Я был терпеливее, как он, страдая; он — ежась, отвертывался; я ж себя отдавал на растерзы; порою, взрываясь скандалами, то защищая Эллиса, то нападая на Эллиса, как в эти дни; я ругался с Бальмонтом за Эллиса, который его оскорбил: «Андрей Белый написал тут же письмо Бальмонту, что пока он не извинится перед Кобылинским, Бугаев не может иметь с ним дела» [ «Письма», стр. 107155].
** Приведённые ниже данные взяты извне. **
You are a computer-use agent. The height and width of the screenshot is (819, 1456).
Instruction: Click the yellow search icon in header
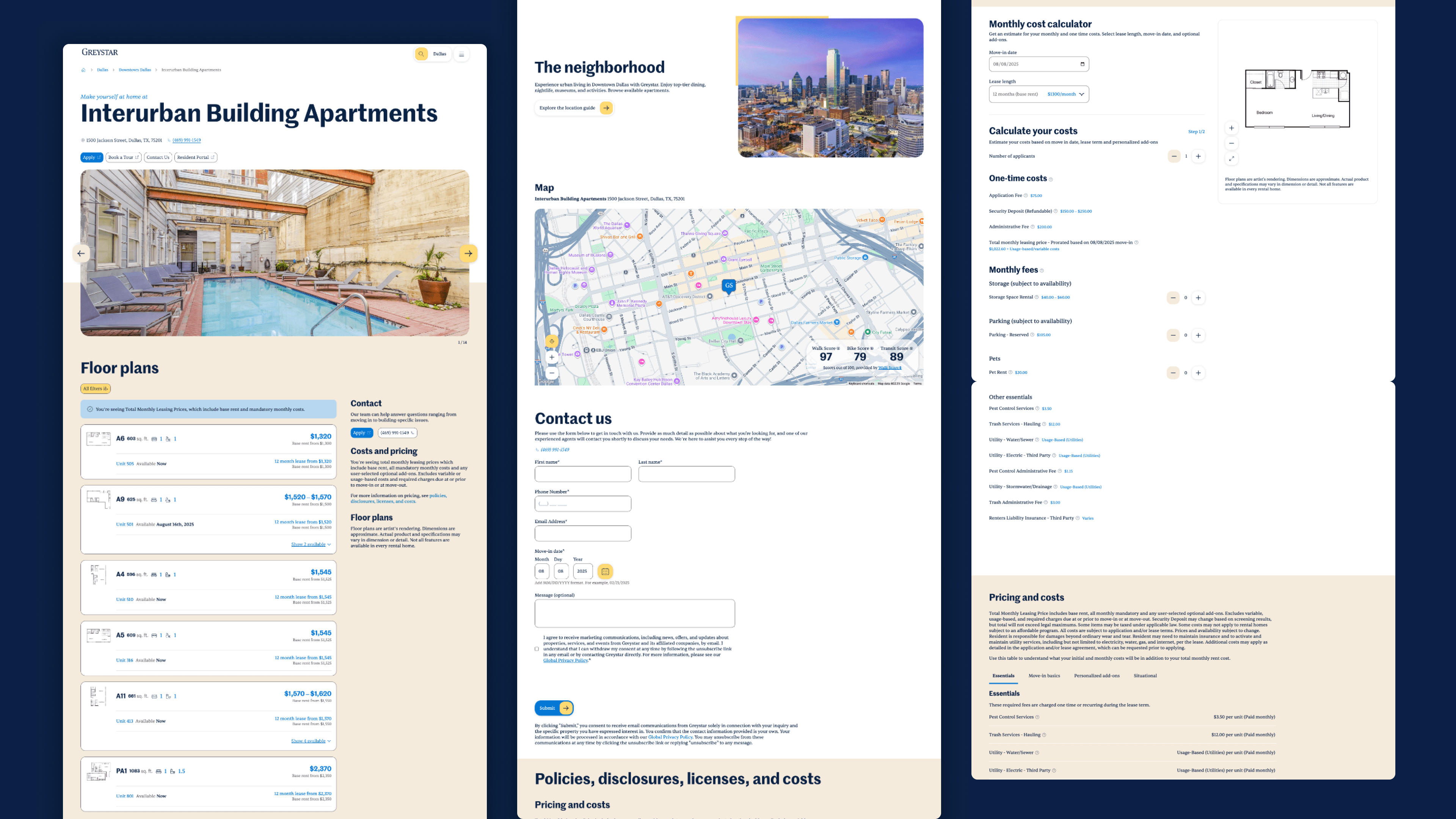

То было четырнадцатого; а шестнадцатого я, увидев, как Эллис точно выпивает Блока, прилипнув к нему, готов был накласть по загривку ему; приходилось же грудью отстаивать Эллиса: даже от Блока; и внутренне с Блоком я был на ножах: из-за Эллиса; но, как хозяин, «церемониймейстер», себя подавив, кое-как отодрал от поэта ужасного «Льва»; Блок не видел совсем: в выдвигаемом Эллисом трезвом, живом историзме (история, остолбеневши, кончалась у Блока), — в живом историзме, конечно, отстраданном «экономистом», который таки в Кобылинском сидел, было много того, чему стоило бы поучиться поэту; в космических «пышностях» Блока — боли не было (потом явилась она); я ж свисал, как с креста, в это время в упорной тенденции ритмы извлечь в коллективе: из скрежетопильных ораний!
И вечер у «Грифа», начавшийся тотчас же после Поповых, еще раз притиснул меня к моей боли. А Блок о нем пишет спокойнейше: будто «С. А. Соколов произвел… впечатление фальшивое, вечер — был неудачен» [ «Письма», стр. 108156].